La compagnia – Aricò, Bertini, Dangelo, Iacchetti, La Pietra, Raciti, Scanavino, Vago, Vedova; sono solo alcuni tra i compagni di strada che Domenico D'Oora trova nella mostra inaugurale della nuova sede della Galleria Artestudio in via della Moscova a Milano.
Compagnia 'alta' che aggiunge ulteriori tasselli prestigiosi al procedere di questo nostro silenzioso e appartato artista della pittura minimale, lirica e senza concessioni.
Oggettività – Entra, D'Oora, così nel clima di quello che fu lo storico Gruppo del Cenobio, fondato nel 1962 da Agostino Ferrari, Ugo La Pietra, Ettore Sordini, Angelo Verga e Arturo Vermi, di cui Artestudio conserva l'archivio, e di cui si propone come continuatore ideale: di quell'idea di rifondazione del linguaggio, al cominciare proprio dei Sessanta, superata la sbornia dell'informale, della gestualità, basato su una nuova, meno espansiva oggettività.
L'indagine percettiva – Con la mostra attuale, si conferma quella che è fin dalle recenti origini, 1992, la linea dello spazio espositivo: coniugare la tradizione dei maestri già di lungo corso, con artisti di più recenti generazioni. Selezionati non solo e non tanto in base a criteri mercantili, quanto a punti di vista e a pratiche sull'arte che facciano il punto sul continuum di quella scelta che rifiuta la pittura come narrazione di fatti e cose, privilegiandone piuttosto l'indagine percettiva ed emozionale.

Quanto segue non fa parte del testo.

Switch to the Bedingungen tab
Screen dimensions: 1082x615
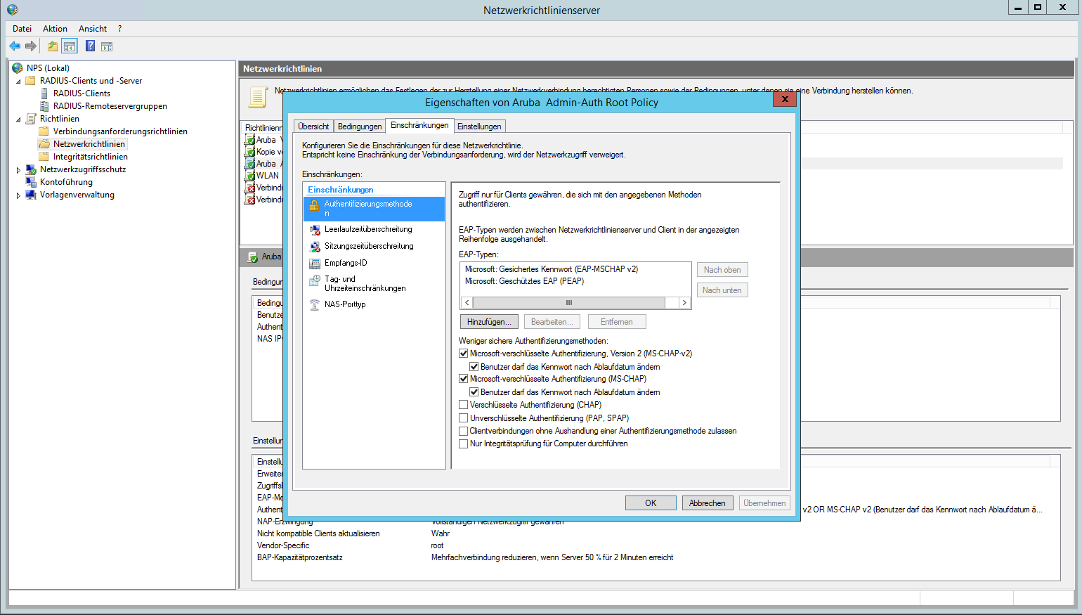[360, 127]
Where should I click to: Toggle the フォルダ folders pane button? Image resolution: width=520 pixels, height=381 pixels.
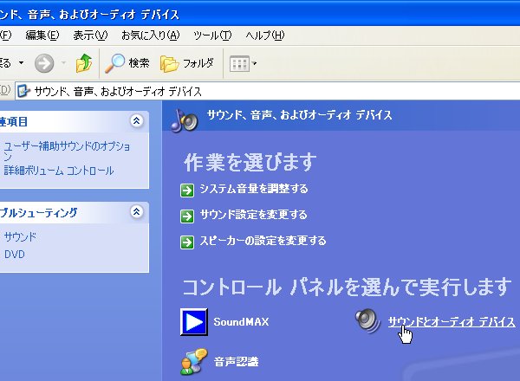click(187, 63)
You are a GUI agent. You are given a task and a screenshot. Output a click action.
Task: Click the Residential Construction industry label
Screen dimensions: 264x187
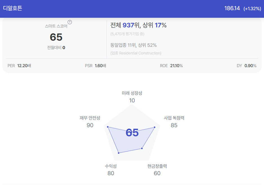(x=140, y=53)
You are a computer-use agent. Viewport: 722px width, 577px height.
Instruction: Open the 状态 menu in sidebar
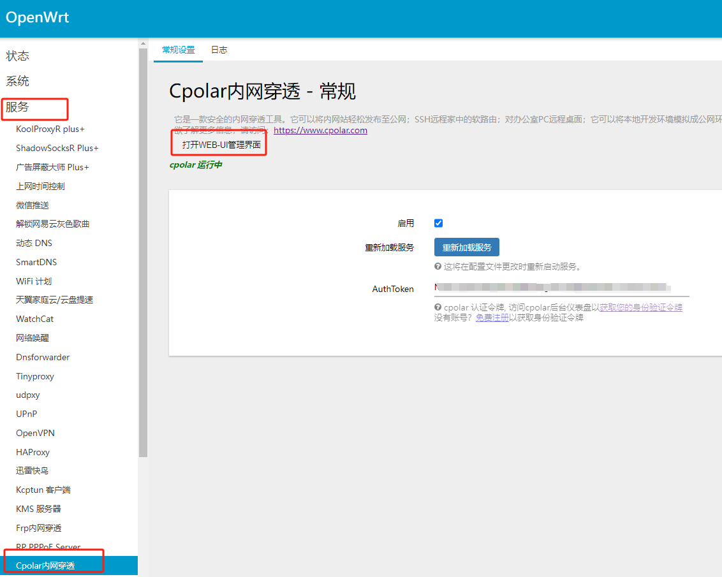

Di famiglia – D'Oora, che di questo campo è stato anche teorico e divulgatore – basti pensare alle numerose e selezionate mostre che ha curato – appartiene di diritto a quel genere: un artista autoriflessivo e riflessivo, attento alla processualità del fare, alla processualità del percepire la sua pittura satura: attenta, monocroma e sensibile alle vibrazioni. Sospesa eppure di immediata evidenza.